Vista Clientless WebVPN and ASA v 8.02 - No Clientless for Vista

jdwcal730 · ‎10-10-2007

We are having a problem after configuring an ASA WebVPN to do Clientless. When a non Windows Vista system connects the clientless SSL Web VPN works just fine via the HTTPS:// address. If a Windows Vista system connects, it won't do it via the Clientless. Instead it downloads the Java Any Connect client from the ASA and wants to connect to the web VPN via the client. Does Vista work with the Clientless VPN? Do we have to use Any Connect with Vista?

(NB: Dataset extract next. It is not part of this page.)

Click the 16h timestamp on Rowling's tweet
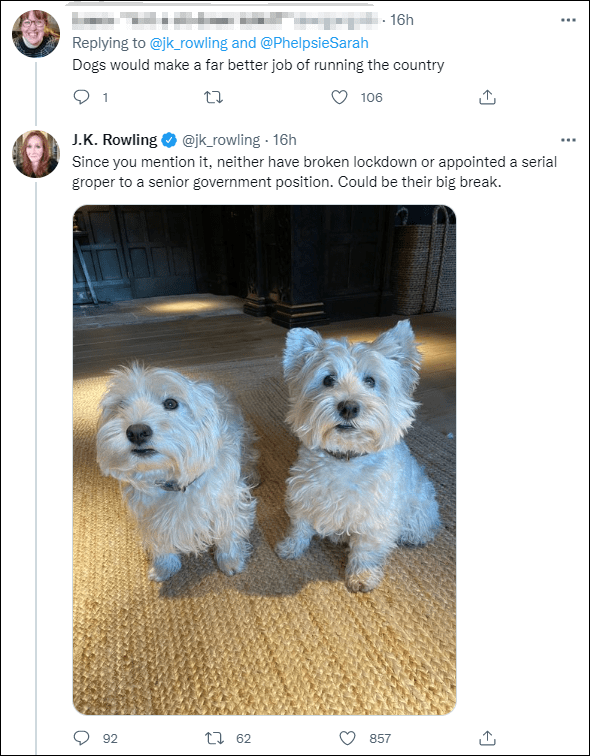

We do have these commands on the ASA v8.02:

webvpn

enable outside

svc image disk0:/sslclient-win-1.1.4.176.pkg 1

svc image disk0:/anyconnect-win-2.0.0343-k9.pkg 2

If we take off the Windows AnyConnect, will Vista use the Clientless?

lambiase · ‎10-13-2007

Vista certainly works in clientless mode, so you will need to look around your configuration a little more. I configured a dozen ASAs with SSL VPN and have both clientless and SVC working across the Windows operating systems.

Immediately launching the SVC after login is a function of the group policy. Here is an example:

group-policy MFA-Demo-01 attributes

webvpn

svc ask none default svc

The options for the 'Post Login' setting are to prompt/not-promt, and 'Go to...portal' or 'Download SSL VPN Client'. (You will find this in ASDM at Remote Access VPN > Clientless SSL VPN Access > Group Policies (Edit a policy) > More Options > Login Setting).

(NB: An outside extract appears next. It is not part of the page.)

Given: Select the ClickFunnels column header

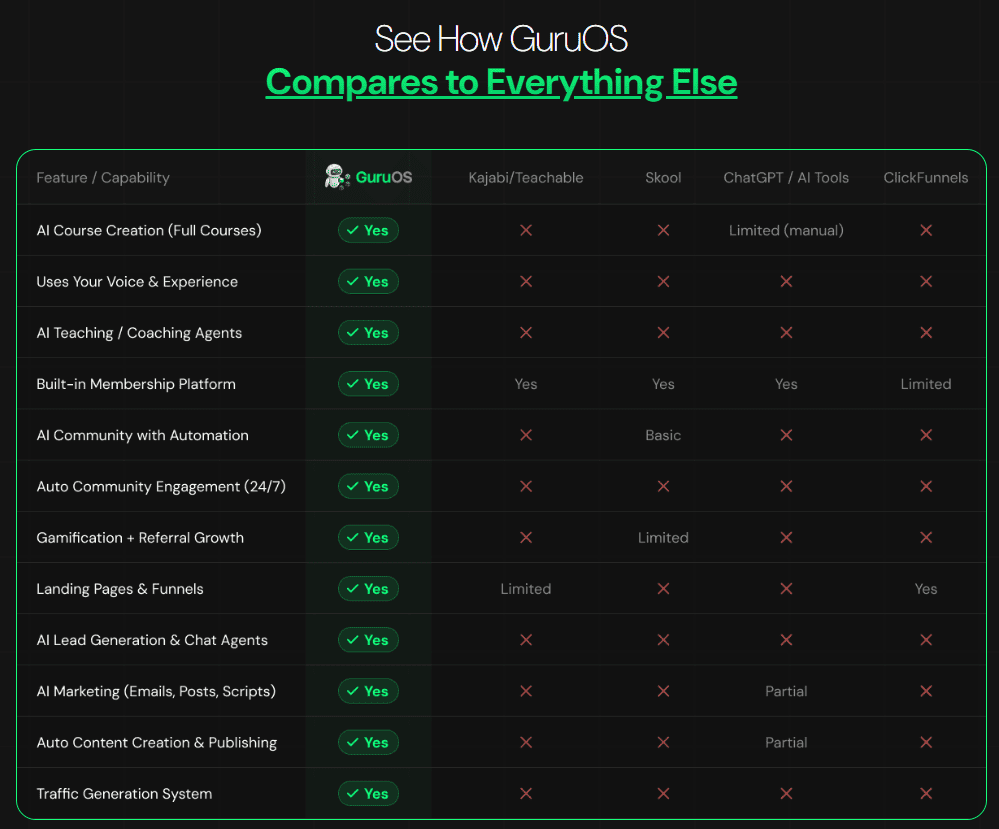Looking at the screenshot, I should point(926,178).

Do you have more than one policy configured?

One of them may be configured this way.

Also, you can monitor the logs, as they indicate the Group Policy that a user is assigned to when they authenitcate an SSL VPN connection.

Taking off AnyConnect will likely break the group policy.

Mark

jdwcal730 · ‎11-13-2007

Found the issue. According to TAC this is fixed in Anyconnect 2.1. This was just released on Nov 7th, and tested, and the errors went away. It is all working now.